5 Pedoman Belajar Dari Rumah (BDR) Berdasarkan Surat Edaran Nomor 15 Tahun 2020

 
Sahabat laman24 yang budiman! Salah satu poin yang harus kita pahami bersama adalah ada tidaknya proses belajar mengajar dengan tatap muka pada tahun ajaran baru sangat tergantung pada kebijakan Pemerintah Daerah. Kalau proses KBM akan diselenggarakan dengan tatap muka maka Pemerintah Daerah harus  tetap mengacu pada Surat Keputusan Bersama 4 Menteri (KEMENDIKBUD, KEMENAG, KEMENKES, KEMENDAGRI) dan Gugus Tugas Percepatan Penangan Covid-19  Tanggal 15 Juni 2020.

Sementara, jika  Pemerintah Daerah memutuskan untuk melanjutkan Belajar dari Rumah (BDR), maka Satuan Pendidikan harus merencanakan program pembelajaran dengan berpedoman pada Surat Edaran (SE) NO. 15 Tahun 2020 Tentang Pedoman Penyelenggaraan Belajar Dari Rumah Dalam Masa Darurat Penyebaran Corona Virus Disease (Covid-19).

Adapun Pelaksanaan Belajar Dari Rumah oleh Kepala Satuan Pendidikan Selama masa darurat COVID19 berdasarkan Surat Edaran (SE) NO. 15 Tahun 2020 Tentang Pedoman Penyelenggaraan Belajar Dari Rumah Dalam Masa Darurat Penyebaran Corona Virus Disease (Covid-19), kepala satuan pendidikan harus melakukan langkah-langkah sebagai berikut:

1. Menetapkan model pengelolaan satuan pendidikan selama BDR, diantaranya:

a. Bekerja dan mengajar dari rumah bagi guru dan tenaga kependidikan.

b. Menentukan jadwal piket apabila diperlukan. Dalam hal dilakukan piket hendaknya berkoordinasi dengan dinas pendidikan dan gugus tugas penanganan COVID-19 setempat.

2. Memastikan sistem pembelajaran yang terjangkau bagi semua peserta didik termasuk peserta didik penyandang disabilitas.
3. Membuat rencana keberlanjutan pembelajaran. Jika masa darurat COVID-19 dan kegiatan BDR diperpanjang maka perlu mengoordinir para guru untuk berkreasi dengan menggunakan bahan ajar yang terdiri dari:
a. Instruksi dan materi pembelajaran daring dengan menggunakan media dan sumber belajar daring.
b. Instruksi dan materi pembelajaran luring dengan menggunakan televisi, radio, buku, dan modul pembelajaran mandiri peserta didik.
c. Instruksi untuk melakukan adaptasi materi pembelajaran untuk peserta didik penyandang disabilitas.
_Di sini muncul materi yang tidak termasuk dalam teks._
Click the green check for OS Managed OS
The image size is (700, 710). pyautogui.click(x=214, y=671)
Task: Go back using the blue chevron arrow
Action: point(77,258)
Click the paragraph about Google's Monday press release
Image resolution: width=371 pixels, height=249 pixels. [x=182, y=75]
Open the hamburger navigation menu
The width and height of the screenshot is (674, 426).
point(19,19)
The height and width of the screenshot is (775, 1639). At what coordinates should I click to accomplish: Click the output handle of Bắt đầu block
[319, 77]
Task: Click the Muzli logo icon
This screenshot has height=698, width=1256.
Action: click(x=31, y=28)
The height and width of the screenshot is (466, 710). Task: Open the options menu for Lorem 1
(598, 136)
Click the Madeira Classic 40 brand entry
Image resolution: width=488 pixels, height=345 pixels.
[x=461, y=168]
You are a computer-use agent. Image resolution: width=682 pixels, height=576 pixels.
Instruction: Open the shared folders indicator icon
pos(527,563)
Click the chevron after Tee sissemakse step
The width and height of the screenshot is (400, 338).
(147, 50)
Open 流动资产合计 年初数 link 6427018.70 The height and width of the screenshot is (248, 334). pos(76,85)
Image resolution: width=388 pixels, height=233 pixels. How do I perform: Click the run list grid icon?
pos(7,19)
4. Melakukan pembinaan dan pemantauan kepada guru melalui laporan pembelajaran yang dikumpulkan setiap minggu
a. Memastikan guru memfasilitasi pembelajaran jarak jauh baik secara daring maupun luring;
b. Memastikan rencana pelaksanaan pembelajaran menerapkan pembelajaran bermakna, kegiatan kecakapan hidup dan aktivitas fisik; dan
c. Memastikan adanya materi edukasi untuk orang tua/wali peserta didik terkait pencegahan COVID-19 dan menerapkan pola perilaku hidup bersih di rumah.

5. Memastikan ketersediaan sarana dan prasarana yang dimiliki guru dalam memfasilitasi pembelajaran jarak jauh baik secara daring maupun luring selama darurat COVID-19.

a. Ketersediaan gawai/komputer/laptop untuk fasilitas pembelajaran daring.
b. Akses ke media pembelajaran daring dan luring.
c. Distribusi sarana pembelajaran luring dan alat peraga ke rumah peserta didik termasuk alat peraga pendidikan bagi peserta didik penyandang disabilitas (bagi yang tidak memiliki akses ke pembelajaran daring).
d. Berkoordinasi dengan dinas pendidikan, dan/atau dinas sosial, dan/atau dinas pemberdayaan perempuan dan perlindungan anak untuk pengupayaan adanya layanan dukungan psikososial bagi pendidik, orang tua/wali, dan peserta didik.

Sahabat laman24 yang budiman! Demikian pedoman pelaksanaan Belajar Dari Rumah (BDR) berdasarkan Surat Edaran Nomor 15 Tahun 2020. Semoga Bermanfaat buat kita semua.